Exercise tasks —
**1.** From the court opinion below, extract the passage between "HUGH M. RUSS, III, Hodgson" and "entitled if successful.", inclusive.
**2.** Answer these questions using the court opinion below.
(a) Which attorney and firm appeared for the Defendants–Appellants?
(b) Who is named as the author of the court opinion?
(c) Under which rule did the defendants offer to settle Tanasi's individual claims?

Given text —
We AFFIRM the district court’s denial of the defendants’ motion to dismiss on
the alternative ground that the plaintiff’s individual claims were not rendered
moot by the unaccepted Rule 68 offer because the district court had not entered
judgment against the defendants. We decline to decide whether the plaintiff’s
putative class action claims brought pursuant to Rule 23 of the Federal Rules of
Civil Procedure provided an independent basis for Article III justiciability.
_______________
STEPHEN J. FEARON, JR., Squitieri & Fearon, LLP, New York, NY,
for Plaintiff–Appellee.
HUGH M. RUSS, III, Hodgson Russ LLP, Buffalo, NY,
for Defendants–Appellants.
Adina H. Rosenbaum, Scott L. Nelson, Washington, DC, for Amicus Curiae Public
Citizen, Inc.
_______________
KATZMANN, Chief Judge:
Plaintiff Patrick Tanasi filed a putative class action against the defendants,
First Niagara Financial Group, Inc. and New Alliance Bank. Soon after, the
defendants offered to settle Tanasi’s individual claims pursuant to Rule 68 of the
Federal Rules of Civil Procedure (“Federal Rules”) for an amount greater than
the statutory damages to which Tanasi would have been entitled if successful.

Stored data entries —
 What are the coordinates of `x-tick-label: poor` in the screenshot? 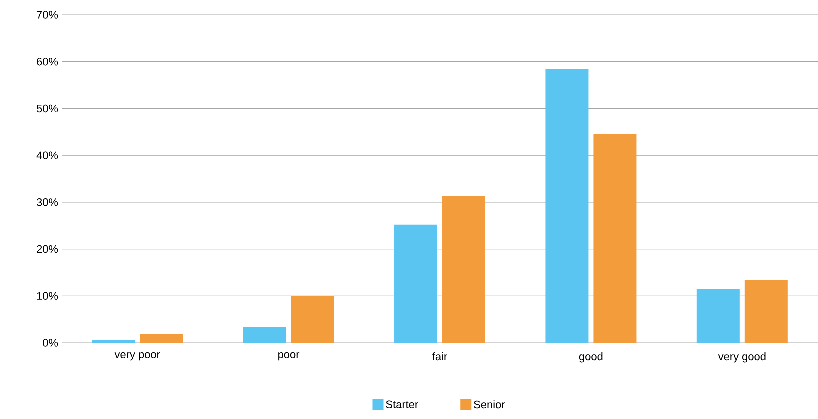 It's located at (289, 356).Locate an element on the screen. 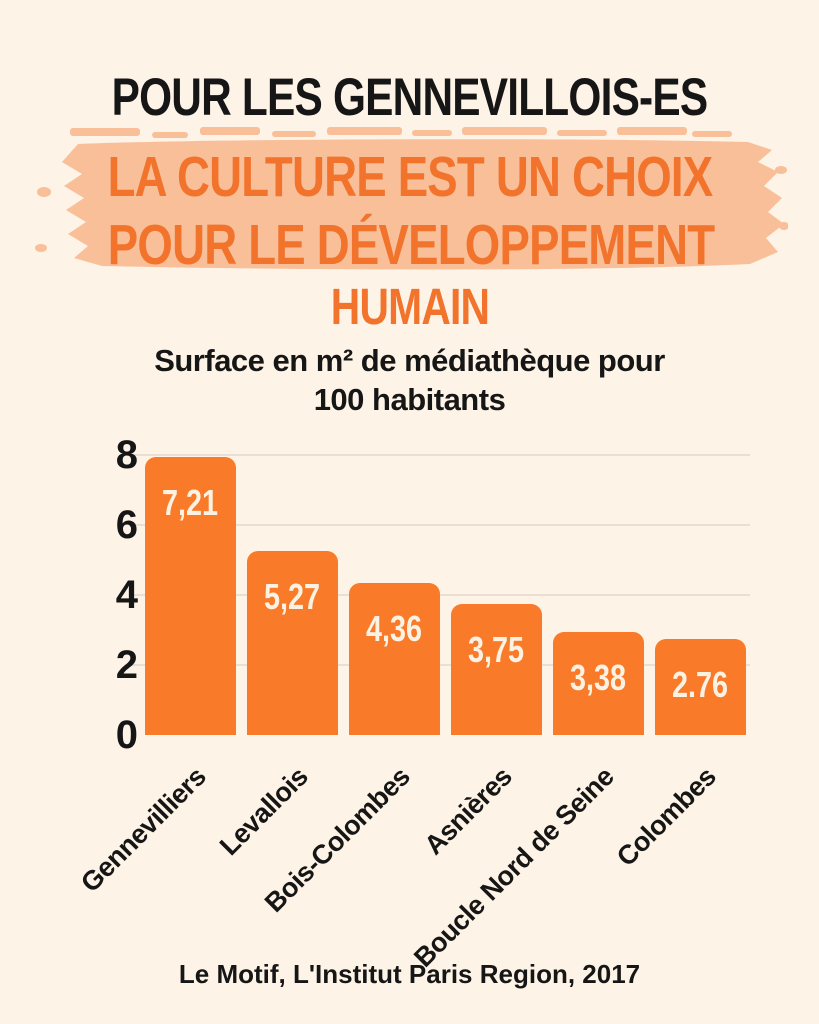  highlight-text-line-2: POUR LE DÉVELOPPEMENT is located at coordinates (411, 245).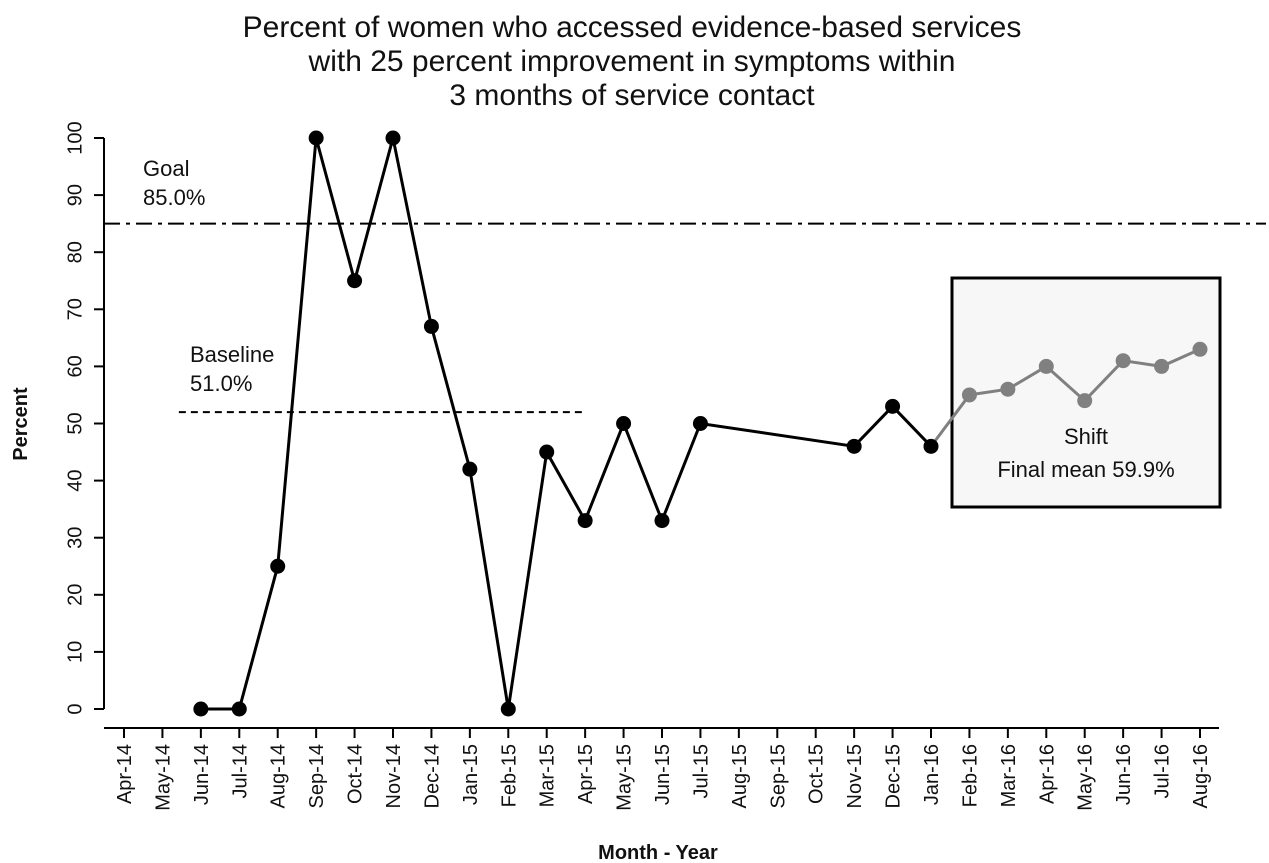 The image size is (1269, 863). I want to click on x-tick-label: Feb-16, so click(970, 776).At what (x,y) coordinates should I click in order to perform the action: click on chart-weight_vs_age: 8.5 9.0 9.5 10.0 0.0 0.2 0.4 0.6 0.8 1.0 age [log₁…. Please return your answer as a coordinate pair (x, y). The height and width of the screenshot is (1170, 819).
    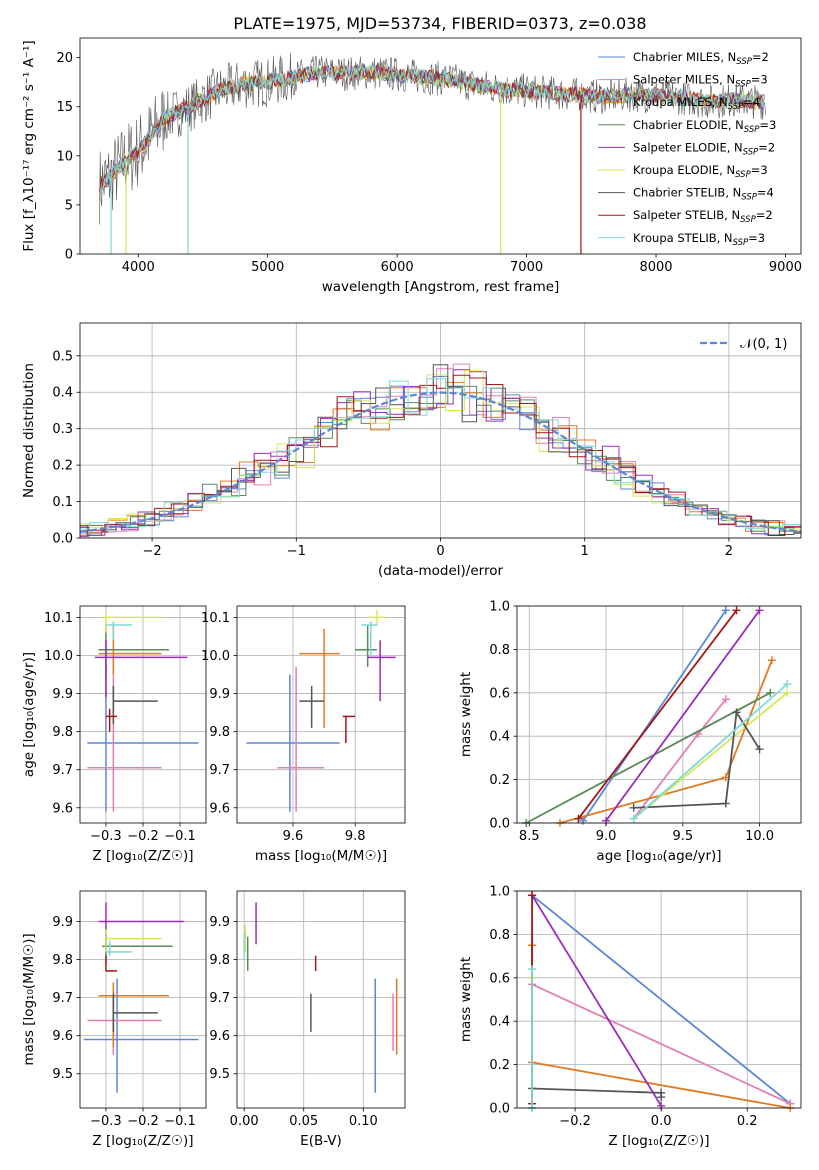
    Looking at the image, I should click on (630, 732).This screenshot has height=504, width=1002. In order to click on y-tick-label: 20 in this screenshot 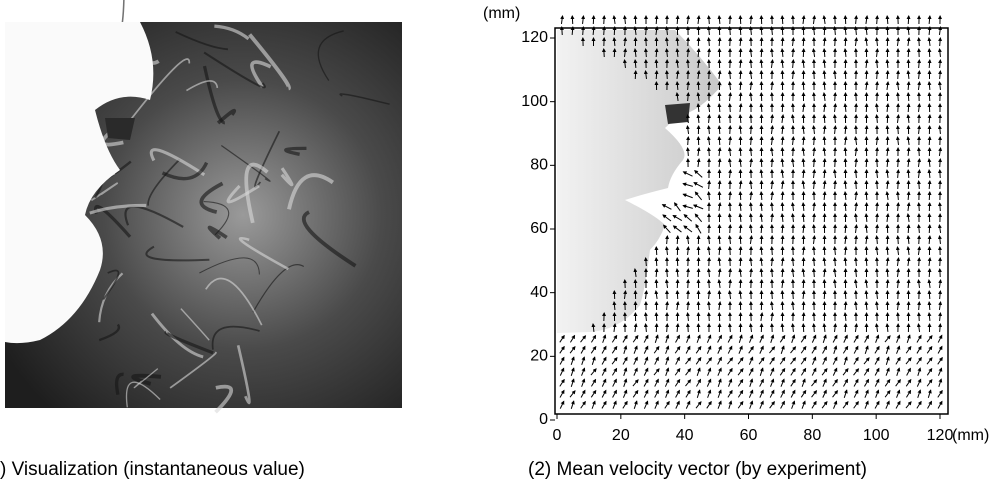, I will do `click(539, 356)`.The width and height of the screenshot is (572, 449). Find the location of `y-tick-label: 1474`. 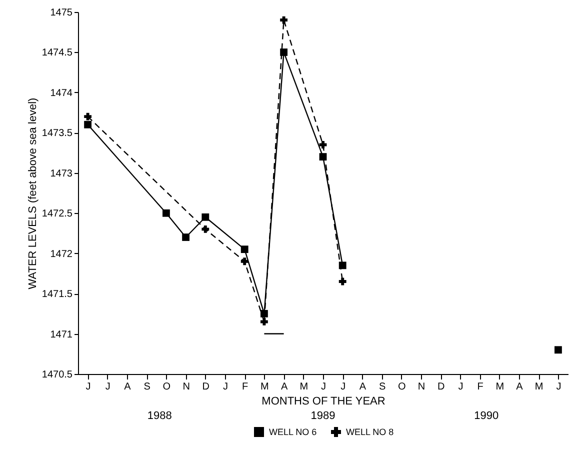

y-tick-label: 1474 is located at coordinates (62, 94).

Answers provided —
**1.**
HUGH M. RUSS, III, Hodgson Russ LLP, Buffalo, NY,
for Defendants–Appellants.
Adina H. Rosenbaum, Scott L. Nelson, Washington, DC, for Amicus Curiae Public
Citizen, Inc.
_______________
KATZMANN, Chief Judge:
Plaintiff Patrick Tanasi filed a putative class action against the defendants,
First Niagara Financial Group, Inc. and New Alliance Bank. Soon after, the
defendants offered to settle Tanasi’s individual claims pursuant to Rule 68 of the
Federal Rules of Civil Procedure (“Federal Rules”) for an amount greater than
the statutory damages to which Tanasi would have been entitled if successful.

**2.**
(a) Hugh M. Russ, III, of Hodgson Russ LLP in Buffalo, NY.
(b) Chief Judge Katzmann.
(c) Rule 68 of the Federal Rules of Civil Procedure.